Ridgeheads are meso- to bathypelagic; they have been trawled at depths as shallow as 150 m to as deep as 3400 m. Some species undergo diel vertical migrations of several hundred metres; that is, they remain at aphotic depths (below ca. 400 metres) during the day but rise to surface waters (10-100 metres) at night to feed and (presumably) to avoid predators. Ridgeheads feed primarily on zooplankton, such as copepods, euphausiids, and other small pelagic crustaceans. There is also a marked segregation of life stages: larval and juvenile ridgeheads are present within the upper 200 metres of the water column, whereas adults are typically found much farther down.

The family is sometimes termed pseudoceanic because, rather than having an even distribution in open water, ridgeheads occur in significantly higher abundances around structural oases, notably seamounts and over continental slopes. This is also true of other deep-sea pelagic groups, such as the lanternfish (Myctophidae), marine hatchetfish (Sternoptychidae), and lightfish (Phosichthyidae or Photichthyidae) families. The phenomenon is explained by the likewise abundance of prey species which are also attracted to the structures.

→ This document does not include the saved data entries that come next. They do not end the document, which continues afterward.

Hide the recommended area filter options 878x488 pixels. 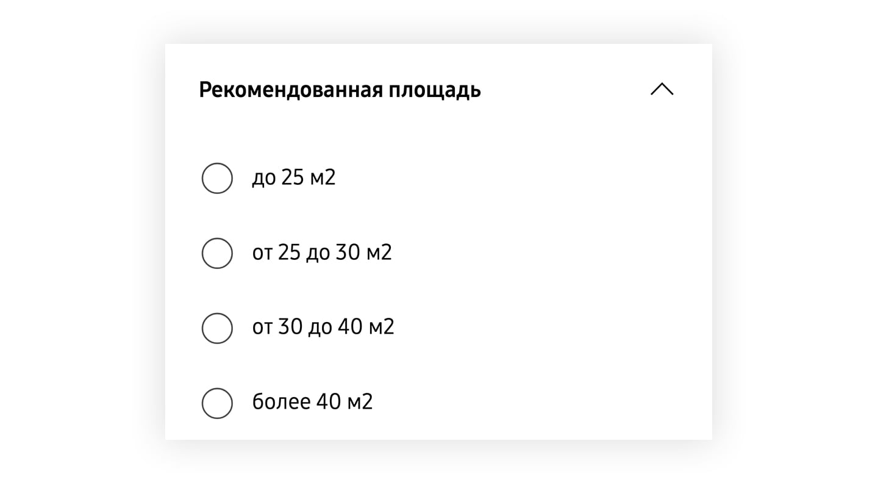click(662, 90)
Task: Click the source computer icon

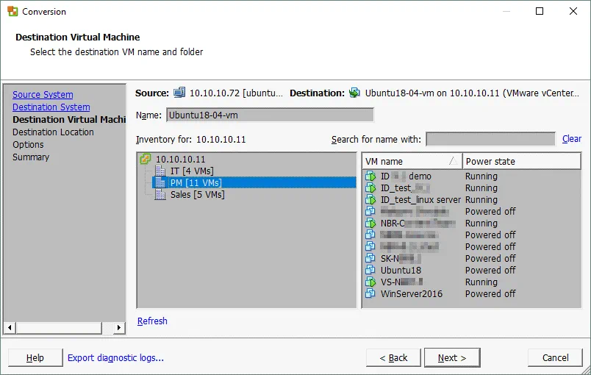Action: 179,93
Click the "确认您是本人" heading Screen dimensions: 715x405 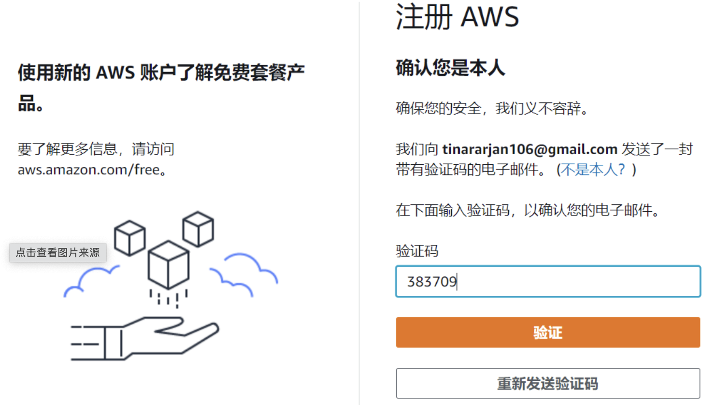(x=450, y=68)
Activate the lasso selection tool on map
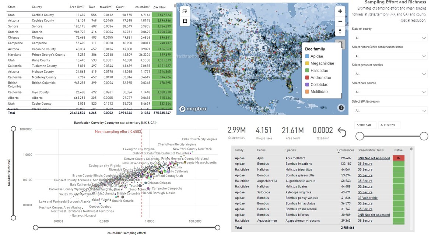The height and width of the screenshot is (235, 442). (x=185, y=11)
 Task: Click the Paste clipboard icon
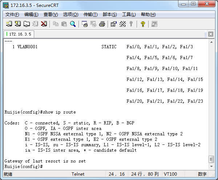[x=64, y=24]
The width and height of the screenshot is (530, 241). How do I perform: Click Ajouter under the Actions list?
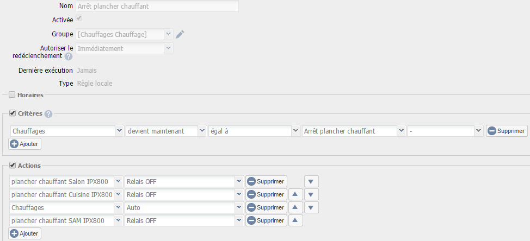[x=25, y=233]
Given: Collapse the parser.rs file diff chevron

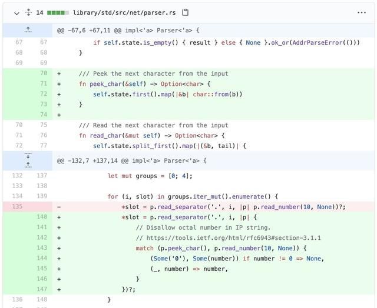Looking at the screenshot, I should pos(16,12).
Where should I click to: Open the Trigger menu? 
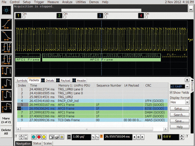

As oviparous pelagic spawners, ridgeheads produce many tiny eggs which are fertilized externally; the eggs and larvae (and early juveniles) are buoyant and planktonic, drifting with the currents near the surface until the juveniles have reached the point where they are strong enough to determine their own direction. Study of the spawning habits of twospine bigscales (Scopelogadus mizolepis bispinosus) indicates spawning occurs year-round, with no definite peaks.

Although their deep-living nature protects them from predation to some degree, ridgeheads are prey to large seabirds such as albatrosses; large squid such as the Jumbo Squid (Dosidicus gigas) and Sevenstar Flying Squid (Martialia hyadesii); oceanic dolphins (family Delphinidae); and large pelagic fish, such as tuna and other scombrids.